In summary, our rebuttal period was dedicated not only to addressing specific reviewer concerns but also to expanding the empirical and conceptual scope of our submission. We hope these efforts clarify our contributions and the broader vision underlying our work.
The paper brings up an important problem which is that as LLMs grow in scale, they become more susceptible to linear steering attacks due to their parameter redundancy that translates to easier linear separability for various concepts.
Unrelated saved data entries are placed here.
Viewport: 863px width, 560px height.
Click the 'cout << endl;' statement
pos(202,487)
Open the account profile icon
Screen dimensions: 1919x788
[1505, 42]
Focusing on safety alignment, the paper shows that larger models are indeed more sensitive to such attacks. It then proposes methods to alleviate such issues by fine tuning a model to use lower dimensional activations.
Reasons to accept:
- The paper is thorough and includes substantial experiments and results across various models and datasets.
- The claims in the paper are sound and timely.
- The paper is written clearly and cites relevant work.
- The reviewers are in consensus that the paper is publication-worthy.
Reasons to reject:
- The suggested methods do seem to also harm the quality of the model on some evals; a more thorough analysis of the errors would be interesting.